Some of the retarded philosophies I have heard and seen to date include -


  • Liking yourself on Fakebook and other social formats.
  • Having your spouse exclaim that you are hot or looking hot or that by boiling an egg you are so close to achieving a PhD in thermodynamics.
  • Having your spouse that lives with you also make some obvious and not so obvious comments about yourself (like how he/she has put up with you for over eight years of marriage even with the daily dose of farts) that might give the average fakebooker an impression that there is something really cool about yourself that was hitherto unknown to the world.  Like being almost close to obtaining a degree in thermodynamics.
  • Get recommendations and made up felicitations on other social sites from random colleagues by returning their favor even if you forgot when the two of you actually met.
  • Act like you own it or dress like who you want to be and not who you are.  (PS: At this rate I will cease to have a wardrobe)
Now all this I have seen.  Here is how I propose to elevate the game -
  • Host my own open house of my own house and then time my walk in with other interested parties and loudly exclaim (to no one person in particular) in an admirable tone and demeanor how you like what the owners have done with the place.  Even if the place reeks of a week old dosa or goat curry with the floor stains to prove it.
  • Speak intelligently about the purchases in a grocery store with the cashier and describe how I am a close to award winning chef as described by my own spouse and how you carefully let the milk simmer before adding the cardamom to it (although cardamom is not on the list of purchases, neither the milk).  All this while holding up the line enough to let the next few guests know about my hidden talents.  Finally mention to no one in particular that you are close to signing a deal with Pirelli Tires company to start awarding 'donuts' for amazing in house food establishments.  Michelin is passe.

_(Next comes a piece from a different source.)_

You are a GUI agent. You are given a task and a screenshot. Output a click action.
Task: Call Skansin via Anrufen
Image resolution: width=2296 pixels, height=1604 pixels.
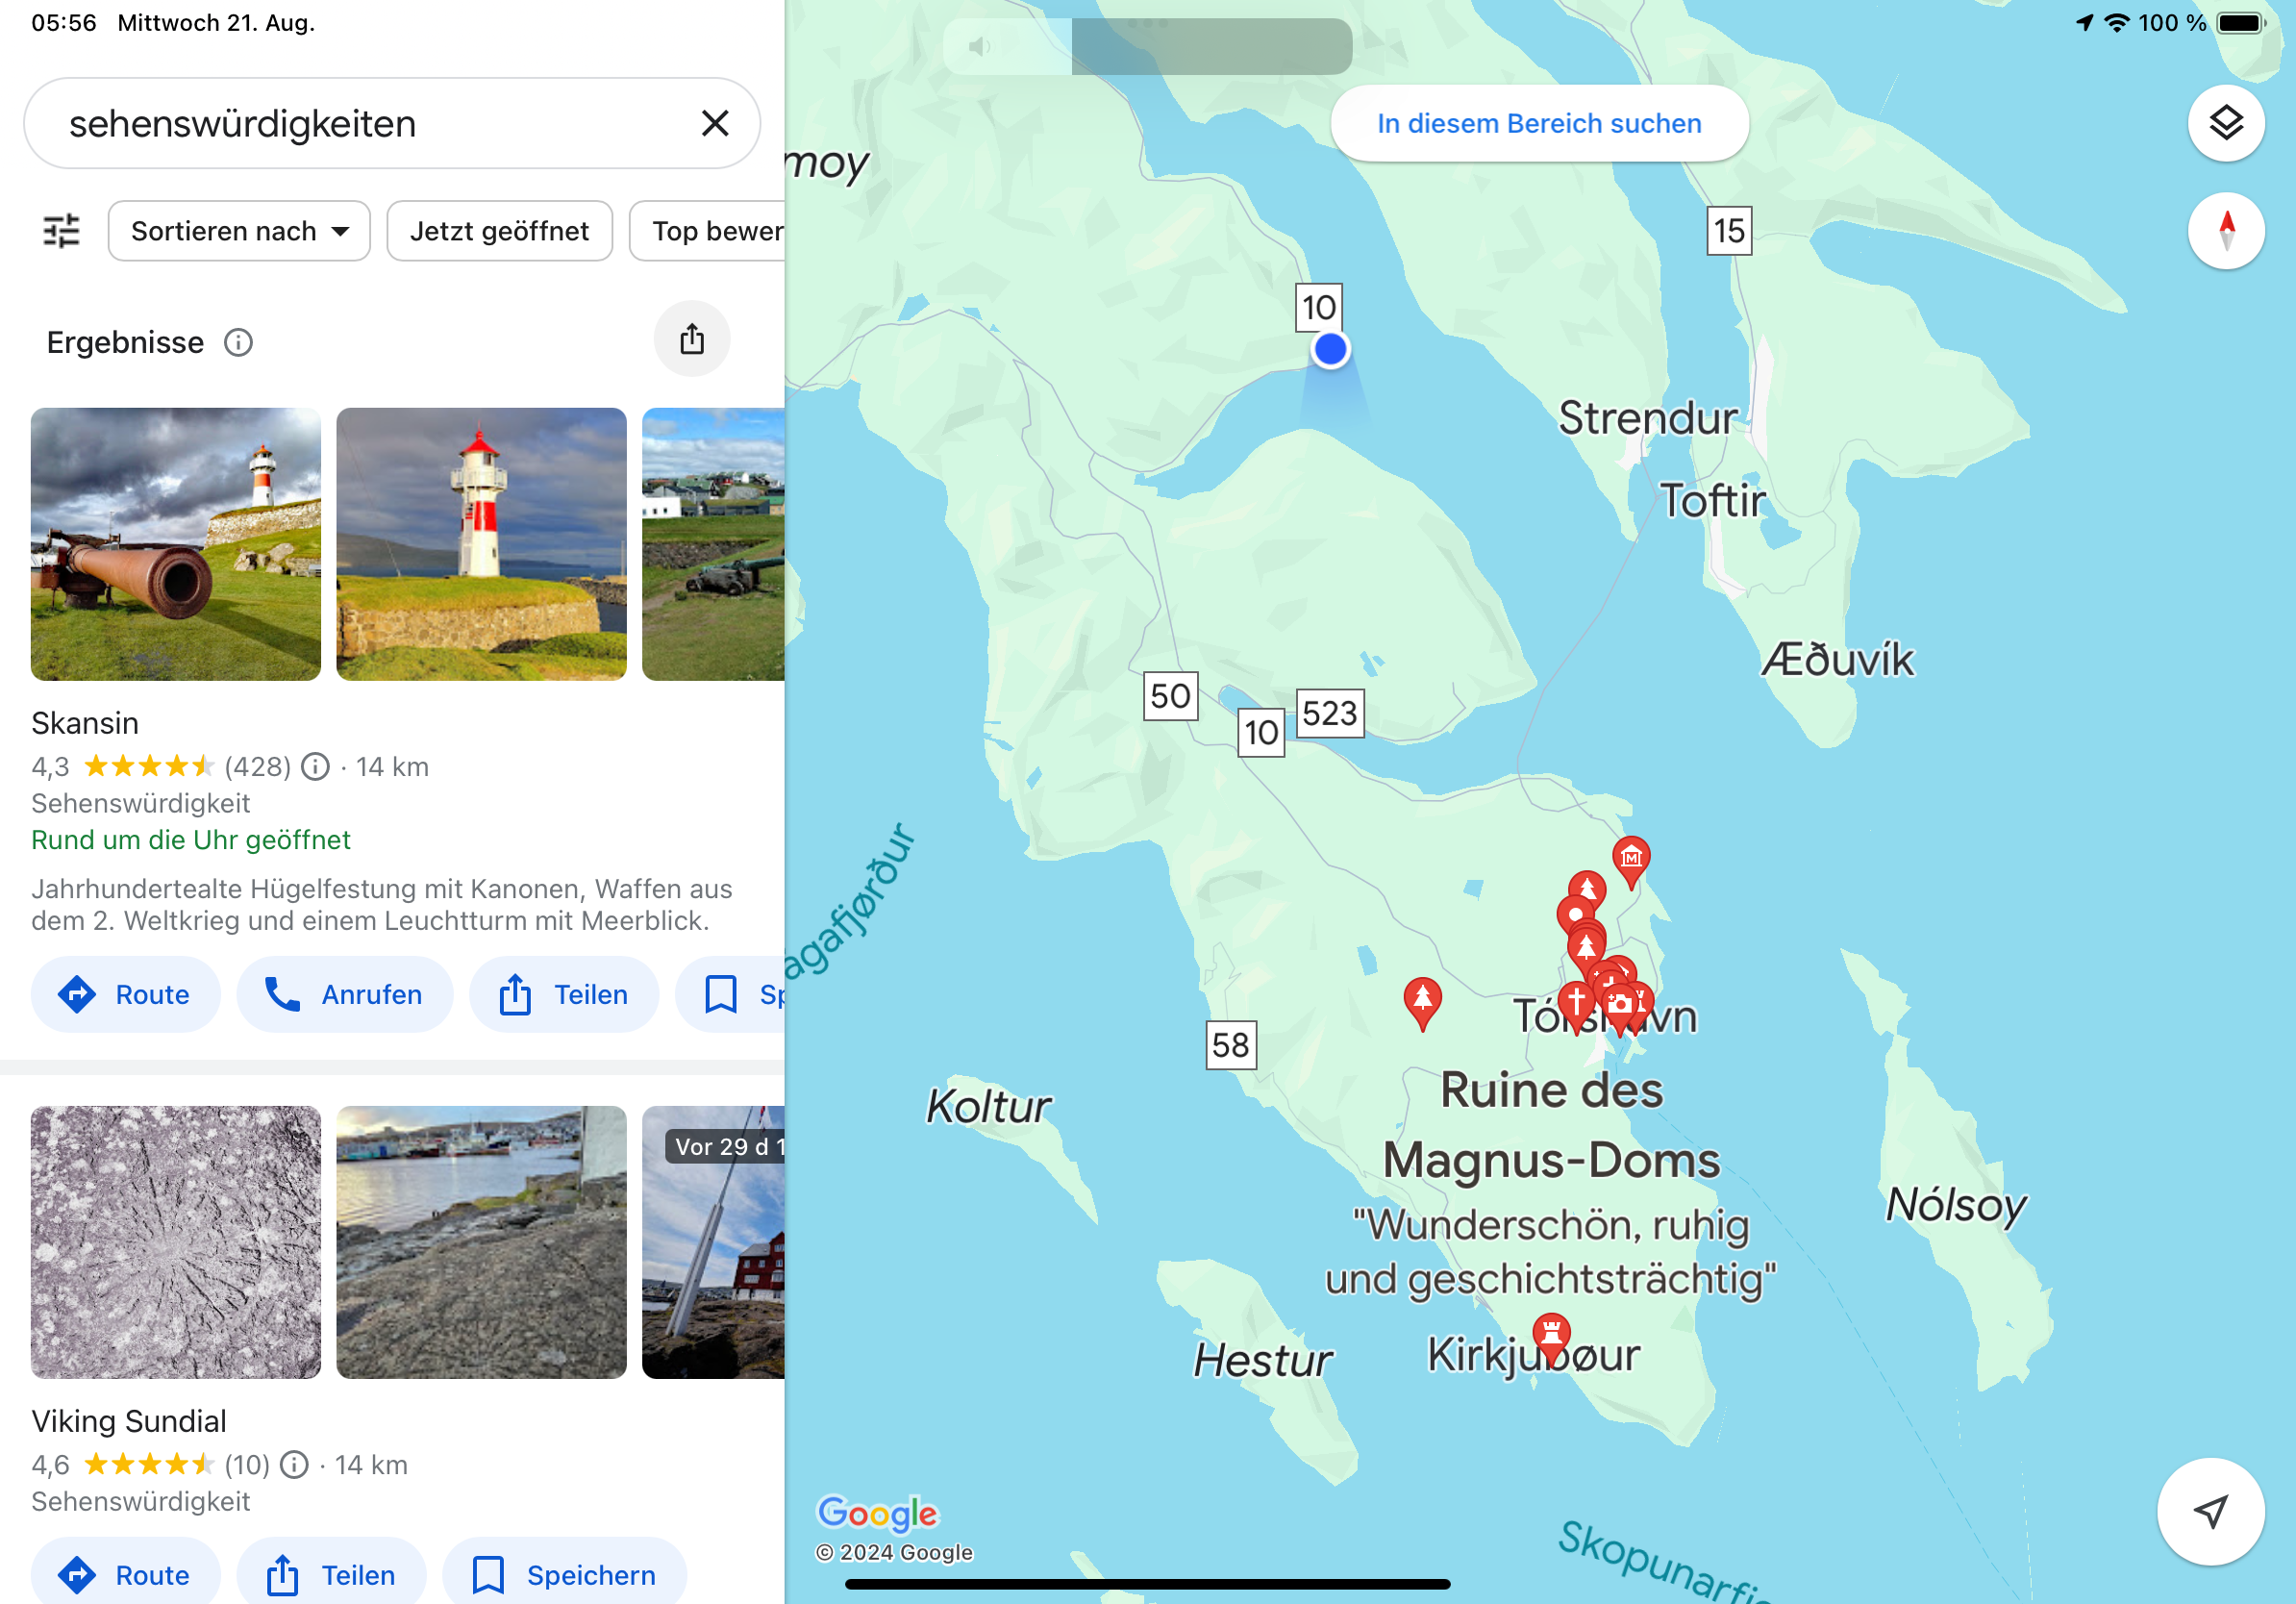click(x=344, y=994)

  • Before boarding the plane hold the line and speak with the stewardess, hanging just inside the plane in loud tones about her fashion sense and ask her to come by to see you when she is done ushering the other useless flying public so you can give her tips about how not to wear makeup.  Exclaim that you were once integral part of the cosmetic strategies for the household.
And finally while doing any or all of the above, please please make sure that you have the flu so it goes viral.